**TASK DETAILS**
Turn the items into a numbered list, starting at the line that contains "You are a computer-use agent. 988x699 pixels." and going through the end of the items, with blank lines omitted. Leave the pictures out of your answer.

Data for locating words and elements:

────────

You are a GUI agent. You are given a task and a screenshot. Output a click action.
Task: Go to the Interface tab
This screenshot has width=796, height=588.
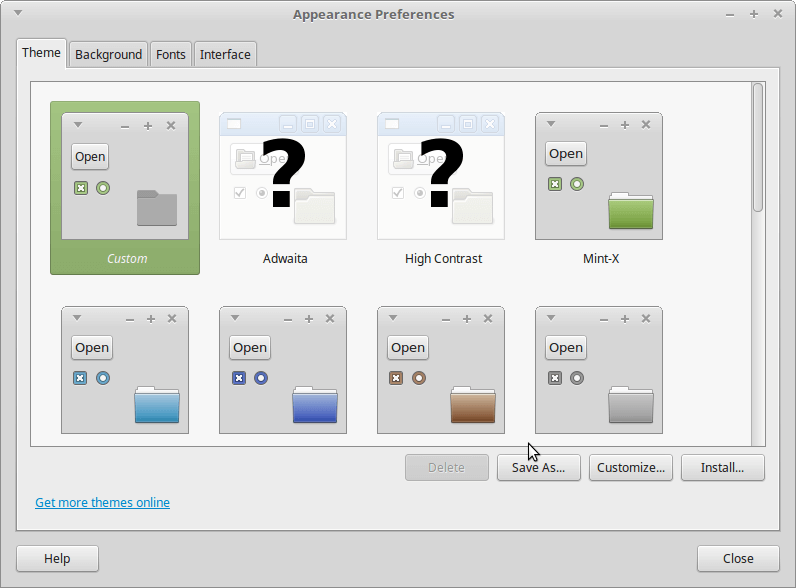tap(225, 54)
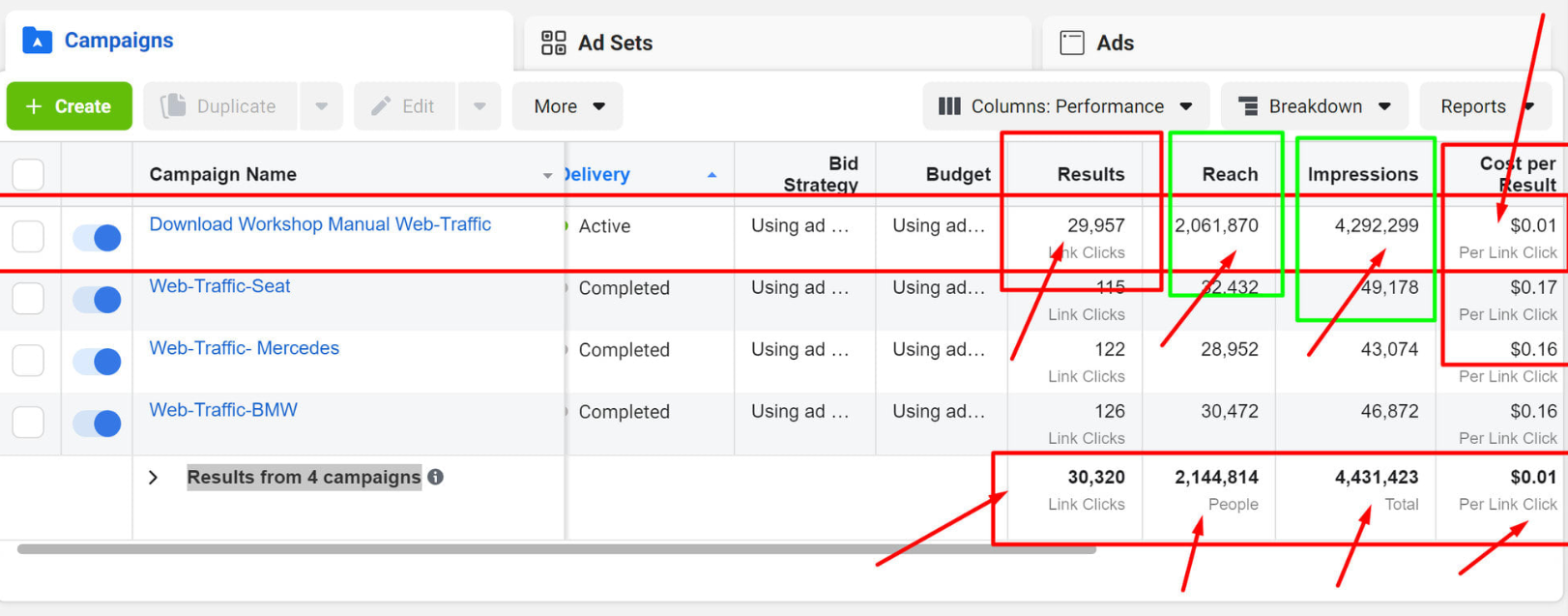This screenshot has width=1568, height=616.
Task: Check the select-all checkbox in header
Action: (28, 175)
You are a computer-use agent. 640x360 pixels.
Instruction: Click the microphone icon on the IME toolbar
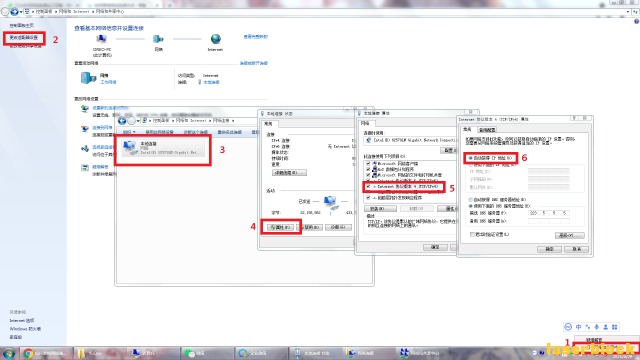click(x=597, y=327)
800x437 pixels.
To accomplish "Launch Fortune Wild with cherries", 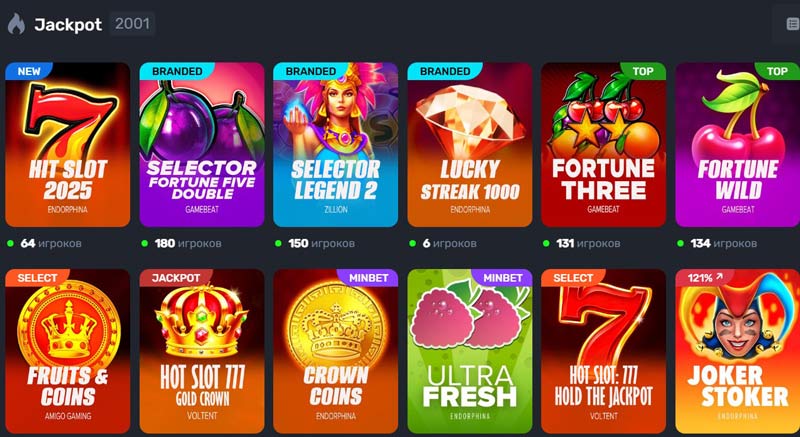I will click(x=737, y=145).
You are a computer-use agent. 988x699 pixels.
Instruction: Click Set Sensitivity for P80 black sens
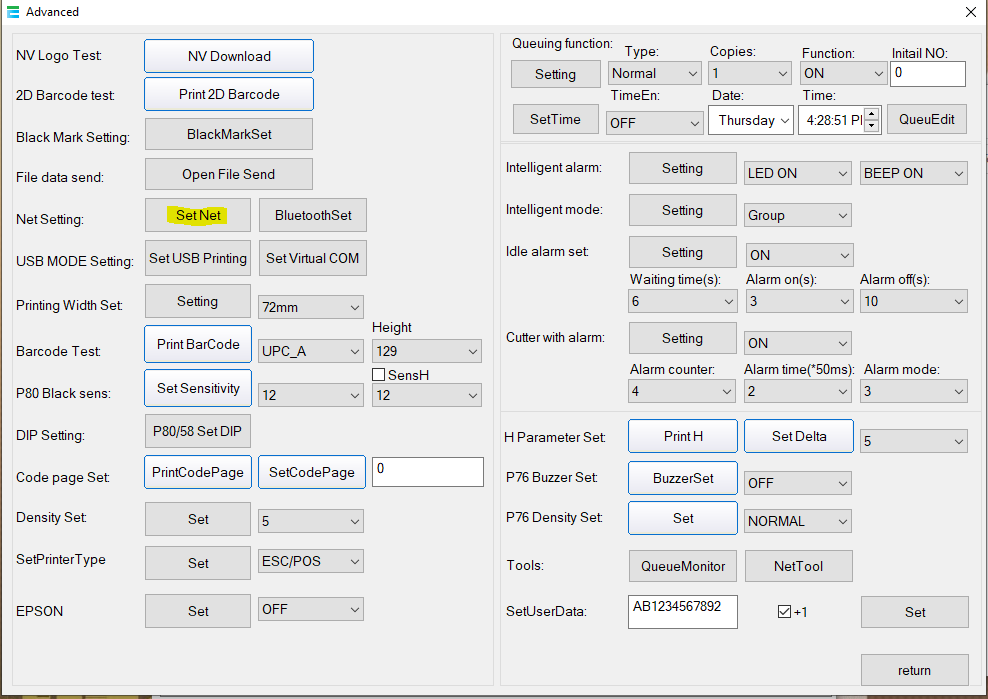pos(197,388)
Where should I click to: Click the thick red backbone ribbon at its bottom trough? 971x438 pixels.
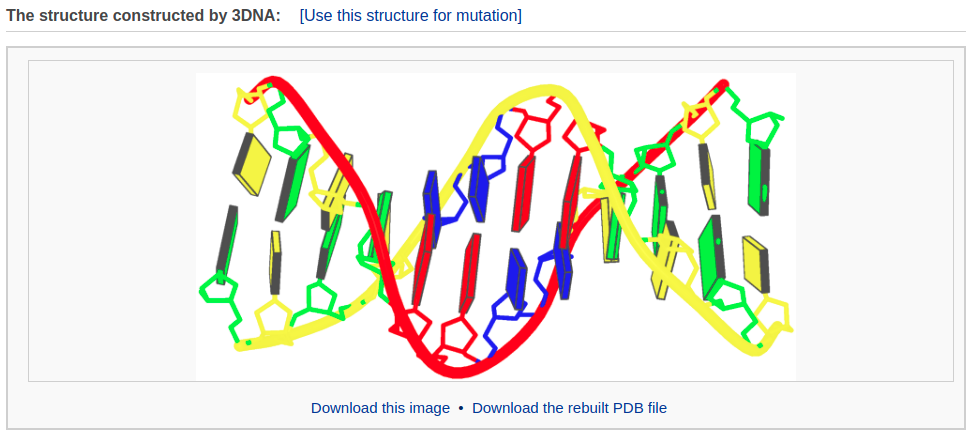coord(457,372)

────────

**RESULT OF THE TASK**
1. You are a computer-use agent. 988x699 pixels.
2. Instruction: Click Set Sensitivity for P80 black sens
3. pos(197,388)
4. Where should I click to: Click the thick red backbone ribbon at its bottom trough? 971x438 pixels.
5. coord(457,372)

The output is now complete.